WORK TO BE COMPLETED:
Only an exact repetition of every entry counts as the answer.

Saved data entries
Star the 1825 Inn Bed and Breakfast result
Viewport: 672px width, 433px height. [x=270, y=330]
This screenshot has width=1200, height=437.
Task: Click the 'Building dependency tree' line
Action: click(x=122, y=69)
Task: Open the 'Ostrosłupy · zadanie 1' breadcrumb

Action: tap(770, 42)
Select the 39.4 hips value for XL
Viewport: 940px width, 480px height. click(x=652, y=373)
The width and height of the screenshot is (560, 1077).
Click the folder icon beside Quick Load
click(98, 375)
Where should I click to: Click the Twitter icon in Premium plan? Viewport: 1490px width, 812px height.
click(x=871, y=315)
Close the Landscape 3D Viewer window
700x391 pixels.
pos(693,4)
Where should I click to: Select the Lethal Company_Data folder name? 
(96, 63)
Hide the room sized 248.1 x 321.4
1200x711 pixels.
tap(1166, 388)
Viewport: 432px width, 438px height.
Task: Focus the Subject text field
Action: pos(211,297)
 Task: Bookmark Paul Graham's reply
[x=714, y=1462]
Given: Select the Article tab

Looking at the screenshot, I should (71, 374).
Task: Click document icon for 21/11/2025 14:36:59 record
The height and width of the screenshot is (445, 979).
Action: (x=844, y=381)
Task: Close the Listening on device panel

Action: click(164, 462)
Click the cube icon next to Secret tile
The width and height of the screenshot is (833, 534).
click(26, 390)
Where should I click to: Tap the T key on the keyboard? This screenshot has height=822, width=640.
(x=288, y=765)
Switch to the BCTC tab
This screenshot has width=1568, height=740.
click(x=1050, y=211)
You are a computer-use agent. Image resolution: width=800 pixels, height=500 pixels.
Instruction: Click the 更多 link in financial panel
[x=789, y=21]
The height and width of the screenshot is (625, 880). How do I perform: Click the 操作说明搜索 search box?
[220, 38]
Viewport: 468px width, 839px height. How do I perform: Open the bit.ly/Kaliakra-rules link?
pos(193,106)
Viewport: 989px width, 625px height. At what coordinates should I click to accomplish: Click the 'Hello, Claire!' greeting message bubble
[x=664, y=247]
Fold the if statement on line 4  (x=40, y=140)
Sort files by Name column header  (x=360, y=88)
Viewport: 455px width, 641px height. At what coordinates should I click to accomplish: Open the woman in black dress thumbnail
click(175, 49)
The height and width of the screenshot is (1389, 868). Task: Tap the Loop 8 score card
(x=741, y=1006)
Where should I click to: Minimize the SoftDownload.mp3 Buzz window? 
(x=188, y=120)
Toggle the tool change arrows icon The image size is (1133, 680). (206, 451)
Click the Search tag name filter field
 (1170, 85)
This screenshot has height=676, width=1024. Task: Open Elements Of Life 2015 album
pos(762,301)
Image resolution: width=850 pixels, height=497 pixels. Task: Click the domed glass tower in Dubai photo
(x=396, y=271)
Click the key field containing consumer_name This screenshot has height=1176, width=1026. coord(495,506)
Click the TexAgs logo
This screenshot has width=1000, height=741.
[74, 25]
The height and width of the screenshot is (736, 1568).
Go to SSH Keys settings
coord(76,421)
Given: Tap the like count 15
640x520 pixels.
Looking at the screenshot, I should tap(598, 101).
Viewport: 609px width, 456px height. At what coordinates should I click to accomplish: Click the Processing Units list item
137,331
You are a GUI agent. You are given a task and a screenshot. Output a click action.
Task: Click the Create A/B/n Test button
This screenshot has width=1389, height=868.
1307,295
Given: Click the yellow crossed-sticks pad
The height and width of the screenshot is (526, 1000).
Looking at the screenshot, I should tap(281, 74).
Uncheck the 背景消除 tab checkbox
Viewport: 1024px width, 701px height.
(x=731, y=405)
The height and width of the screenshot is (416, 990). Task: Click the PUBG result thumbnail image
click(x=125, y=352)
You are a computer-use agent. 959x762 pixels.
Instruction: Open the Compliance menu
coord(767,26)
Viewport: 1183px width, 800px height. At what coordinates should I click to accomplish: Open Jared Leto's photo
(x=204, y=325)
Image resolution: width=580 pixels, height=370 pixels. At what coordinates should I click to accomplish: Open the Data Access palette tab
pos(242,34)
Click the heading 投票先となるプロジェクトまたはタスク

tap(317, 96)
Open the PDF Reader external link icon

ANSWER:
Star the 1825 Inn Bed and Breakfast result
Viewport: 672px width, 433px height. [x=270, y=330]
This screenshot has width=1200, height=437.
Task: Click the 'Building dependency tree' line
Action: click(x=122, y=69)
Task: Open the 'Ostrosłupy · zadanie 1' breadcrumb

Action: tap(770, 42)
Select the 39.4 hips value for XL
Viewport: 940px width, 480px height. click(x=652, y=373)
The width and height of the screenshot is (560, 1077).
Click the folder icon beside Quick Load
click(98, 375)
Where should I click to: Click the Twitter icon in Premium plan? Viewport: 1490px width, 812px height.
click(x=871, y=315)
Close the Landscape 3D Viewer window
700x391 pixels.
pos(693,4)
Where should I click to: Select the Lethal Company_Data folder name? 
(96, 63)
Hide the room sized 248.1 x 321.4
1200x711 pixels.
tap(1166, 388)
Viewport: 432px width, 438px height.
Task: Focus the Subject text field
Action: pos(211,297)
 Task: Bookmark Paul Graham's reply
[x=714, y=1462]
Given: Select the Article tab

Looking at the screenshot, I should (71, 374).
Task: Click document icon for 21/11/2025 14:36:59 record
The height and width of the screenshot is (445, 979).
Action: (x=844, y=381)
Task: Close the Listening on device panel

Action: click(164, 462)
Click the cube icon next to Secret tile
The width and height of the screenshot is (833, 534).
click(26, 390)
Where should I click to: Tap the T key on the keyboard? This screenshot has height=822, width=640.
(x=288, y=765)
Switch to the BCTC tab
This screenshot has width=1568, height=740.
click(x=1050, y=211)
You are a computer-use agent. Image resolution: width=800 pixels, height=500 pixels.
Instruction: Click the 更多 link in financial panel
[x=789, y=21]
The height and width of the screenshot is (625, 880). How do I perform: Click the 操作说明搜索 search box?
[220, 38]
Viewport: 468px width, 839px height. How do I perform: Open the bit.ly/Kaliakra-rules link?
pos(193,106)
Viewport: 989px width, 625px height. At what coordinates should I click to accomplish: Click the 'Hello, Claire!' greeting message bubble
[x=664, y=247]
Fold the if statement on line 4  (x=40, y=140)
Sort files by Name column header  (x=360, y=88)
Viewport: 455px width, 641px height. At what coordinates should I click to accomplish: Open the woman in black dress thumbnail
click(175, 49)
The height and width of the screenshot is (1389, 868). Task: Tap the Loop 8 score card
(x=741, y=1006)
Where should I click to: Minimize the SoftDownload.mp3 Buzz window? 
(x=188, y=120)
Toggle the tool change arrows icon The image size is (1133, 680). (206, 451)
Click the Search tag name filter field
 (1170, 85)
This screenshot has height=676, width=1024. Task: Open Elements Of Life 2015 album
pos(762,301)
Image resolution: width=850 pixels, height=497 pixels. Task: Click the domed glass tower in Dubai photo
(x=396, y=271)
Click the key field containing consumer_name This screenshot has height=1176, width=1026. coord(495,506)
Click the TexAgs logo
This screenshot has width=1000, height=741.
[74, 25]
The height and width of the screenshot is (736, 1568).
Go to SSH Keys settings
coord(76,421)
Given: Tap the like count 15
640x520 pixels.
Looking at the screenshot, I should tap(598, 101).
Viewport: 609px width, 456px height. At what coordinates should I click to accomplish: Click the Processing Units list item
137,331
You are a GUI agent. You are given a task and a screenshot. Output a click action.
Task: Click the Create A/B/n Test button
This screenshot has width=1389, height=868.
1307,295
Given: Click the yellow crossed-sticks pad
The height and width of the screenshot is (526, 1000).
Looking at the screenshot, I should tap(281, 74).
Uncheck the 背景消除 tab checkbox
Viewport: 1024px width, 701px height.
(x=731, y=405)
The height and width of the screenshot is (416, 990). Task: Click the PUBG result thumbnail image
click(x=125, y=352)
You are a computer-use agent. 959x762 pixels.
Instruction: Open the Compliance menu
coord(767,26)
Viewport: 1183px width, 800px height. At what coordinates should I click to accomplish: Open Jared Leto's photo
(x=204, y=325)
Image resolution: width=580 pixels, height=370 pixels. At what coordinates should I click to accomplish: Open the Data Access palette tab
pos(242,34)
Click the heading 投票先となるプロジェクトまたはタスク

tap(317, 96)
Open the PDF Reader external link icon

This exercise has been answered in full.